START Records supplied

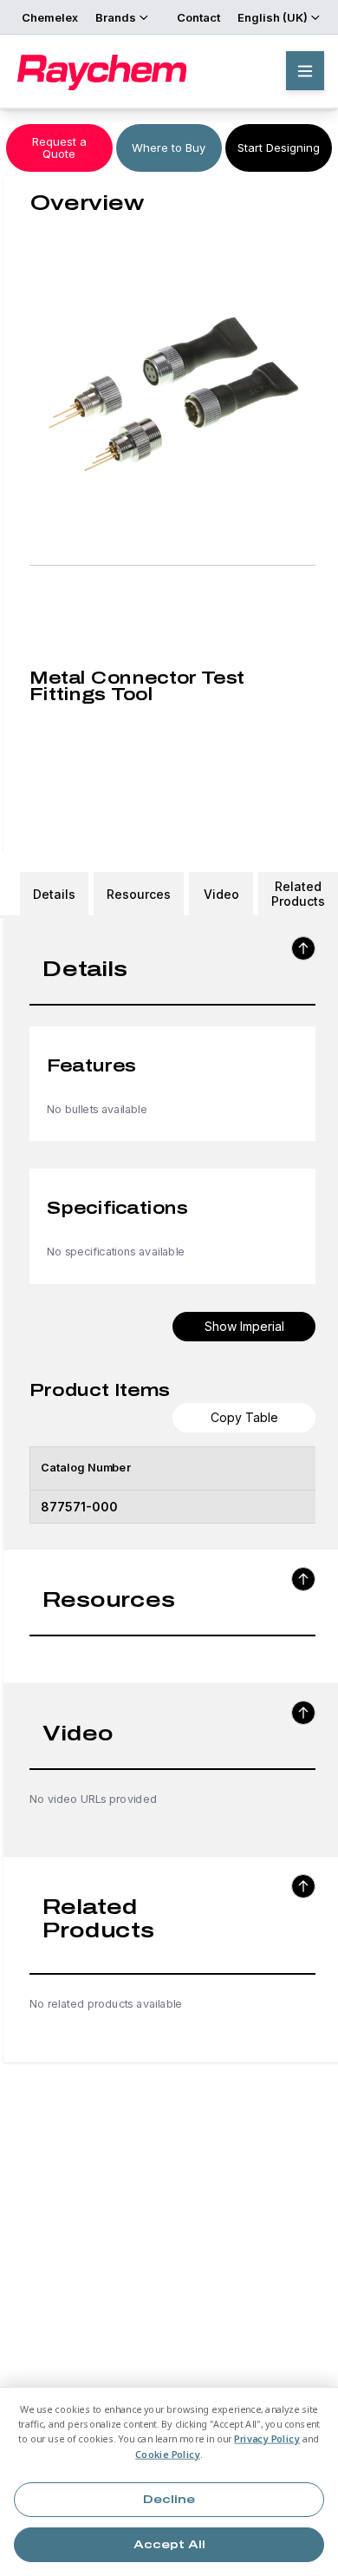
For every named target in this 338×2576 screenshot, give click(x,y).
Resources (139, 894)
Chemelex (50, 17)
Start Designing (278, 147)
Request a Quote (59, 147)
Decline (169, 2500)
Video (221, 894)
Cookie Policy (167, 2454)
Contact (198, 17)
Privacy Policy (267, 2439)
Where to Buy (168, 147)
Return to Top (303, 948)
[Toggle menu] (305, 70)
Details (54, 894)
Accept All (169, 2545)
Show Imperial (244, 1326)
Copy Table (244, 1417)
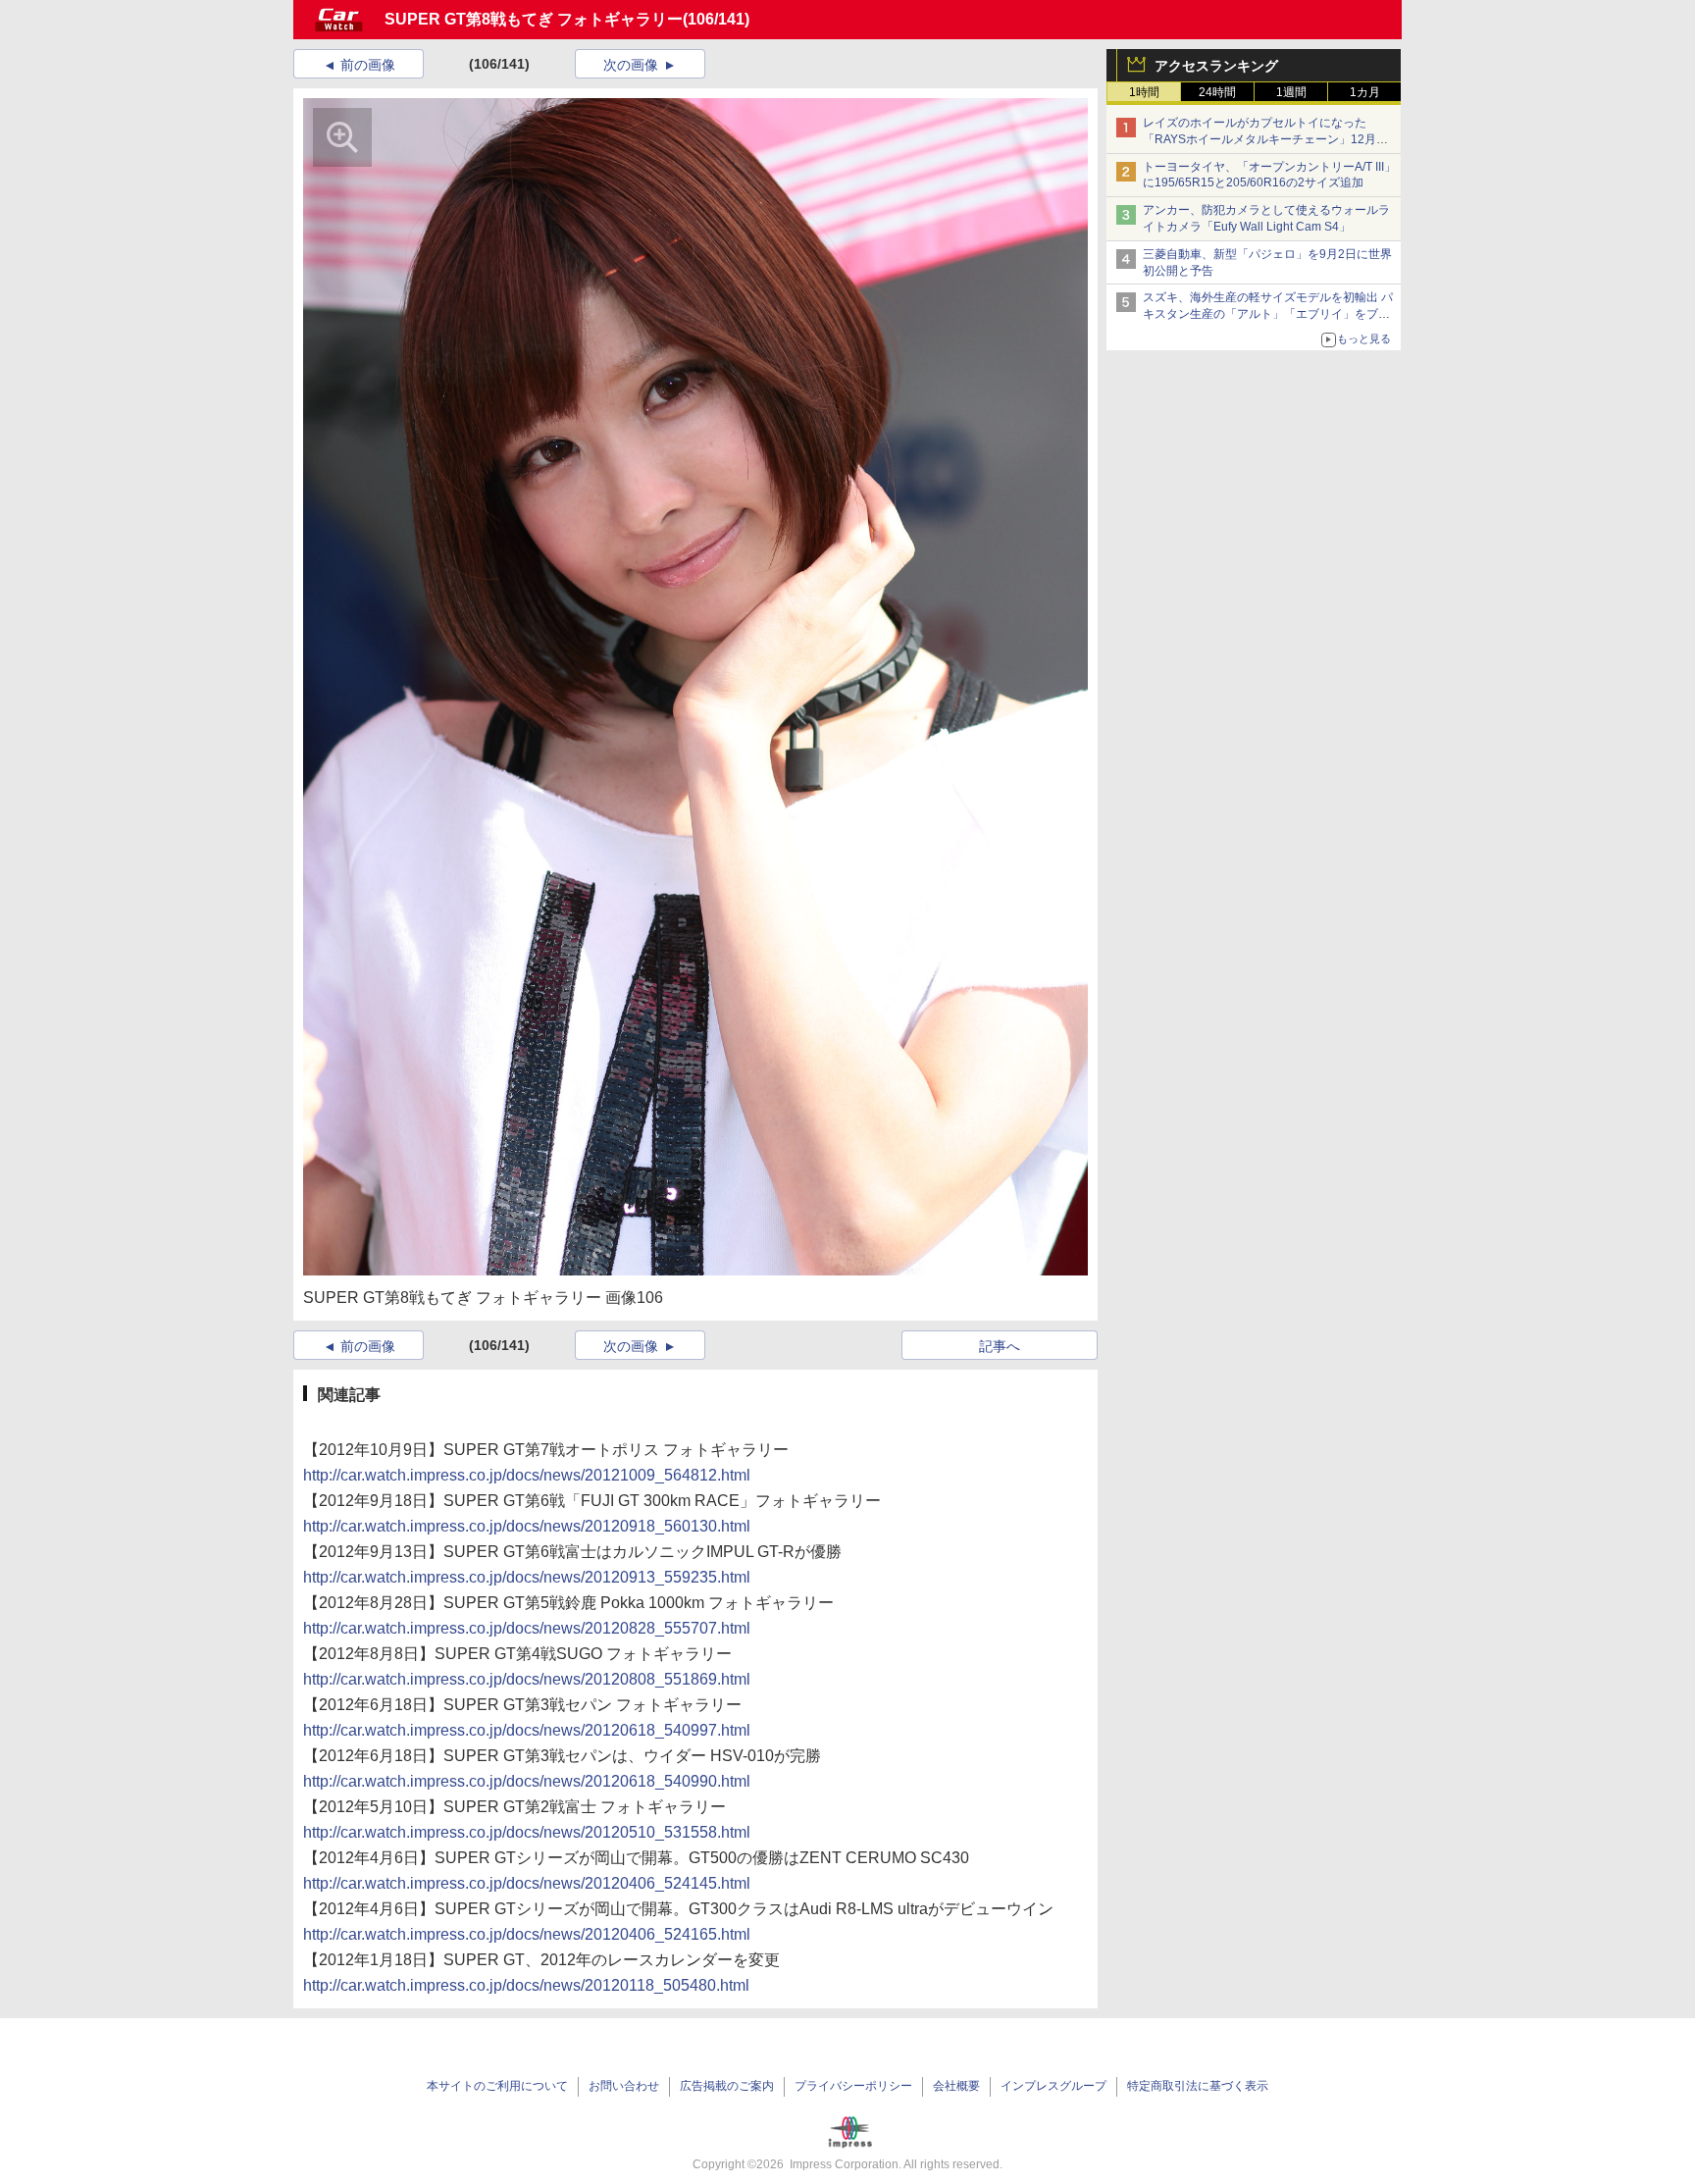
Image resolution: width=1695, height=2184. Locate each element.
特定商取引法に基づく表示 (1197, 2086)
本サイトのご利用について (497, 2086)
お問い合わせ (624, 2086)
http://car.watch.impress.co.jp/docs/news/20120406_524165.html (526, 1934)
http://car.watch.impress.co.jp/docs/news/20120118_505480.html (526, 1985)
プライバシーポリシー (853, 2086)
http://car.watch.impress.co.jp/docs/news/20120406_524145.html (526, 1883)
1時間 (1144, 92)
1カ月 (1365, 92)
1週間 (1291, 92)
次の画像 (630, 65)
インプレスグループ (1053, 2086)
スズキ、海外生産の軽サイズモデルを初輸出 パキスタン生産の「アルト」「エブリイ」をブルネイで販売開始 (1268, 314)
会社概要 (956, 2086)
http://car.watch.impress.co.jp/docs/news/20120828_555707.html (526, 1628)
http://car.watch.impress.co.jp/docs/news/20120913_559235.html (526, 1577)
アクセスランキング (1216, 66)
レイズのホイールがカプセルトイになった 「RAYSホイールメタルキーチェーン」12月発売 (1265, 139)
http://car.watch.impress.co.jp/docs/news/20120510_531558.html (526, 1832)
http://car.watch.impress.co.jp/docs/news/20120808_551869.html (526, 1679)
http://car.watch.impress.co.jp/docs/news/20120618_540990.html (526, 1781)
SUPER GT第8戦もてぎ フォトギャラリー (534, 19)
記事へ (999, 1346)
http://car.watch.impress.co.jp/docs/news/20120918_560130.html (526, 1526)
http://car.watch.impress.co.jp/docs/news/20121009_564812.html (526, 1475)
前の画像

END Records supplied

- **Task directions**
Above are the lines; repeat exactly the ones from the line containing "会社概要 (956, 2086)" down to the line containing "SUPER GT第8戦もてぎ フォトギャラリー (534, 19)", both inclusive.

- **Answer to the problem**
会社概要 (956, 2086)
http://car.watch.impress.co.jp/docs/news/20120828_555707.html (526, 1628)
http://car.watch.impress.co.jp/docs/news/20120913_559235.html (526, 1577)
アクセスランキング (1216, 66)
レイズのホイールがカプセルトイになった 「RAYSホイールメタルキーチェーン」12月発売 (1265, 139)
http://car.watch.impress.co.jp/docs/news/20120510_531558.html (526, 1832)
http://car.watch.impress.co.jp/docs/news/20120808_551869.html (526, 1679)
http://car.watch.impress.co.jp/docs/news/20120618_540990.html (526, 1781)
SUPER GT第8戦もてぎ フォトギャラリー (534, 19)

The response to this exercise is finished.